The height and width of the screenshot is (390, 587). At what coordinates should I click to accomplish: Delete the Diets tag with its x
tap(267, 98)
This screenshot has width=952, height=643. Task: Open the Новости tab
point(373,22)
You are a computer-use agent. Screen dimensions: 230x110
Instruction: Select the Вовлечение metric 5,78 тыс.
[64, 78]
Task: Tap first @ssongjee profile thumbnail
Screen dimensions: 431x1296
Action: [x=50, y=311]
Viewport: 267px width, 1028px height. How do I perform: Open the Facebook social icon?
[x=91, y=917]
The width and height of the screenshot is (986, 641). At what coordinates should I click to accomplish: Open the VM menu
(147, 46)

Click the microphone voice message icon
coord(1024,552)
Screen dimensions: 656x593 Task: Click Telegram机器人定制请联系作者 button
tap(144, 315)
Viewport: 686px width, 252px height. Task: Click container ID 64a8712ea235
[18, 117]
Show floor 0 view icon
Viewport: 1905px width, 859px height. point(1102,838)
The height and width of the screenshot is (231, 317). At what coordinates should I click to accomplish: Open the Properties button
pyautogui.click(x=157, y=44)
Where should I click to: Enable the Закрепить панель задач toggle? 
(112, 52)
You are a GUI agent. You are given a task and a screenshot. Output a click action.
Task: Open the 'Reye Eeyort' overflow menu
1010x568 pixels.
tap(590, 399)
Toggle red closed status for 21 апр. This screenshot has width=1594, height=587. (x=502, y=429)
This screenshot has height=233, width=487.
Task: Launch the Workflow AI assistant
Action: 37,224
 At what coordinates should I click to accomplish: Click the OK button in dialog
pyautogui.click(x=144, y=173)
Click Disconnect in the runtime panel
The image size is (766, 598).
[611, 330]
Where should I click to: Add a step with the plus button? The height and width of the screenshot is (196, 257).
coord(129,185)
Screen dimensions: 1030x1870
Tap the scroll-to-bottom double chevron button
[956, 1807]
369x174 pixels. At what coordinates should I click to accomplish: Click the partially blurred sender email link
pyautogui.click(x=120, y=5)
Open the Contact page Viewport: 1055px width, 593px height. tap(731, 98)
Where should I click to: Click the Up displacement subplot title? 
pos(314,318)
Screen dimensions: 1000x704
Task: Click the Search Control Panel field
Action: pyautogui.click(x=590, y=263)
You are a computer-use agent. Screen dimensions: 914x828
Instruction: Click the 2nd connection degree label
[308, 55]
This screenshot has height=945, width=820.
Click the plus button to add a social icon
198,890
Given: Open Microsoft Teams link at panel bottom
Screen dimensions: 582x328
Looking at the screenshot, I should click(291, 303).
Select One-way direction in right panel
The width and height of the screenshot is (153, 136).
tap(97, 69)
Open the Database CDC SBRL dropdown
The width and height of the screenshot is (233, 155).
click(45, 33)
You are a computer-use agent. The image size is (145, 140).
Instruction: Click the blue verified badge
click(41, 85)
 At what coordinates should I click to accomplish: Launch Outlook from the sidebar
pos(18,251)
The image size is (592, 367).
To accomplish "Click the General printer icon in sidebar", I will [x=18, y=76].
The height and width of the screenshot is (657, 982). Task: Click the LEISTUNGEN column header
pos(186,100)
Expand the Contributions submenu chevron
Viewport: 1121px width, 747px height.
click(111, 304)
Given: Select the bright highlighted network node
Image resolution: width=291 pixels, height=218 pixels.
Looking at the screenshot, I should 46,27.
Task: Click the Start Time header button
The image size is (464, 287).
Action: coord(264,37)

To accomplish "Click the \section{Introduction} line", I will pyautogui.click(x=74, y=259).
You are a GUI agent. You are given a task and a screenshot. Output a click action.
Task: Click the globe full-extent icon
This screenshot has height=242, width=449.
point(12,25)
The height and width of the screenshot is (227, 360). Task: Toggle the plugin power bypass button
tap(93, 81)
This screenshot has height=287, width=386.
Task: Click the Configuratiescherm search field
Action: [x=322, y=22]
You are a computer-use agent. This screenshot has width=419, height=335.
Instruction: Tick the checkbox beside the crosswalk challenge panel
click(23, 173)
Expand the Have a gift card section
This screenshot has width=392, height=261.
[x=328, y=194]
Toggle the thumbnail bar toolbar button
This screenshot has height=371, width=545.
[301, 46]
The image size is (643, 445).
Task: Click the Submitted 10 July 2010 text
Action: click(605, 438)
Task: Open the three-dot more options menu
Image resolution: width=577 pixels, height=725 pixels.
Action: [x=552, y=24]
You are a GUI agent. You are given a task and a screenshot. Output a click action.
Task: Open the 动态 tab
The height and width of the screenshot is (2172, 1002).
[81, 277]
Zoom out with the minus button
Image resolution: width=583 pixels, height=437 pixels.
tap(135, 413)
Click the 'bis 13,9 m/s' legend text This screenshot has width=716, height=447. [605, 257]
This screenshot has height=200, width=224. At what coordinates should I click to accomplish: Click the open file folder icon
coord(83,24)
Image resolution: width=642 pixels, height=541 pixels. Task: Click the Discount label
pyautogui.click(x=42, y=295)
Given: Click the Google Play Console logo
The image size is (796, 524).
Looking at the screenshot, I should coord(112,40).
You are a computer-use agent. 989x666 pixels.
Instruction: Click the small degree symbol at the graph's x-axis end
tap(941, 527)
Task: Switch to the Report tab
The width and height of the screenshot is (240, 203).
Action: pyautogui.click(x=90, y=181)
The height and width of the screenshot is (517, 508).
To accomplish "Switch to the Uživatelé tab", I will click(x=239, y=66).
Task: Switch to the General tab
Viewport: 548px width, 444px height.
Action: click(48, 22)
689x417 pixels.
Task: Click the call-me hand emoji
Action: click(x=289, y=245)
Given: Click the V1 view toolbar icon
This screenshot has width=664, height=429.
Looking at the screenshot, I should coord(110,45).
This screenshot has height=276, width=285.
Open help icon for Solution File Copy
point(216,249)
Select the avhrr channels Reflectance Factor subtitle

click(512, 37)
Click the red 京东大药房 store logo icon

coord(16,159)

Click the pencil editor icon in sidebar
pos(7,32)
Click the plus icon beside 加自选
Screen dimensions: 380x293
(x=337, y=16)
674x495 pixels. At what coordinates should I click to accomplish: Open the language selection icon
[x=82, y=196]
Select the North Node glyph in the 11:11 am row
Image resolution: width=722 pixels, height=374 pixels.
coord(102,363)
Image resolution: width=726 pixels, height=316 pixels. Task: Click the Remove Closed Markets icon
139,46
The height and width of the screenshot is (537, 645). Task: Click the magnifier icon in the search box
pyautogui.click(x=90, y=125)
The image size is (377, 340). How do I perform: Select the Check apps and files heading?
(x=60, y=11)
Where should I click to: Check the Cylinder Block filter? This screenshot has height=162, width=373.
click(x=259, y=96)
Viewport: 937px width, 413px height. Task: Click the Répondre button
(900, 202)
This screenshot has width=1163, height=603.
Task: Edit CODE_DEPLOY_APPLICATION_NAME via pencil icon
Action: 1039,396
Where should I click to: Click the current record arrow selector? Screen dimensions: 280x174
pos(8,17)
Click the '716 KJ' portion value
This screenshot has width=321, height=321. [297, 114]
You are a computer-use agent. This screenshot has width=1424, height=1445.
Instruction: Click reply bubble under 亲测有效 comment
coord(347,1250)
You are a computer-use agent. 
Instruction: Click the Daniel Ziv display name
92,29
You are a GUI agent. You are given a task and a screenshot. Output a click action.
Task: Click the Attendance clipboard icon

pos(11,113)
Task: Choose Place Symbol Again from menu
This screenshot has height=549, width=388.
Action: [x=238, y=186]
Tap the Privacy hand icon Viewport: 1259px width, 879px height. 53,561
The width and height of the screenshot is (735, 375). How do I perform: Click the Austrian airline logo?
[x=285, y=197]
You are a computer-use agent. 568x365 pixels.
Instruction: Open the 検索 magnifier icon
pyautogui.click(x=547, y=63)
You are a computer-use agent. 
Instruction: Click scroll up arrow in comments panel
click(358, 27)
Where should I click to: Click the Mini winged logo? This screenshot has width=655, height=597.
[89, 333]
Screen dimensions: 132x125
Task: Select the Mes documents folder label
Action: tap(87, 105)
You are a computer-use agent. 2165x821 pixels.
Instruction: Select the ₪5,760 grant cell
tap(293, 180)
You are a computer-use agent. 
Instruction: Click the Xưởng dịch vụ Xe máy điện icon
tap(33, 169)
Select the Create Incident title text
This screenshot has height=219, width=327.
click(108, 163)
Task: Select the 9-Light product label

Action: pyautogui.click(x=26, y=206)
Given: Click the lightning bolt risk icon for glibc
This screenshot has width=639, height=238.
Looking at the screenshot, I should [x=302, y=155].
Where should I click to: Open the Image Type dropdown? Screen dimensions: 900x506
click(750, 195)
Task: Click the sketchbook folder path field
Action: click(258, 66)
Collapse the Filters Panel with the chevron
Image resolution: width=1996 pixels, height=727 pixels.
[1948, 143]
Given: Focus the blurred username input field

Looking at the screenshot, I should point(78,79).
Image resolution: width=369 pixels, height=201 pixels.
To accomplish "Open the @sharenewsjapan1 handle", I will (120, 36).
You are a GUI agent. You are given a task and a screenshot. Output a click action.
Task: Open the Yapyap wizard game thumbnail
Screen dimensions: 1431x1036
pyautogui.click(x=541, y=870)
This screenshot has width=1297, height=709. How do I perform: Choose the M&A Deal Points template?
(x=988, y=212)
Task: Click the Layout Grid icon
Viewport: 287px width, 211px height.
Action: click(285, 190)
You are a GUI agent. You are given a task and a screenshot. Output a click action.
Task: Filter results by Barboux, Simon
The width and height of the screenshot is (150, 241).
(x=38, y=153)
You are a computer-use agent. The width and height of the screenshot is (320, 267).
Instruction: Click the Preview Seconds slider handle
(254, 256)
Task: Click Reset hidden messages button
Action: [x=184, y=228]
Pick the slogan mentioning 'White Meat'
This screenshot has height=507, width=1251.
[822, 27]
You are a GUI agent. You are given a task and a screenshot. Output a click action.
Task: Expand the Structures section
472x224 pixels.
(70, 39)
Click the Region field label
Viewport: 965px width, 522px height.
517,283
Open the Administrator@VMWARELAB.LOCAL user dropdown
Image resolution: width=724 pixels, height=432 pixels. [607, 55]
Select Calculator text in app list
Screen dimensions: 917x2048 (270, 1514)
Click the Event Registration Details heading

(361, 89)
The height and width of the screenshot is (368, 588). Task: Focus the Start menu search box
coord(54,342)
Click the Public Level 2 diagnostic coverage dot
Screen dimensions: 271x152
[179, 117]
^^^^^^^^
_What is expected_
Of the lines above, show those in which "toolbar" appears.

_Solution to the exercise_
Toggle the thumbnail bar toolbar button
Given: Click the V1 view toolbar icon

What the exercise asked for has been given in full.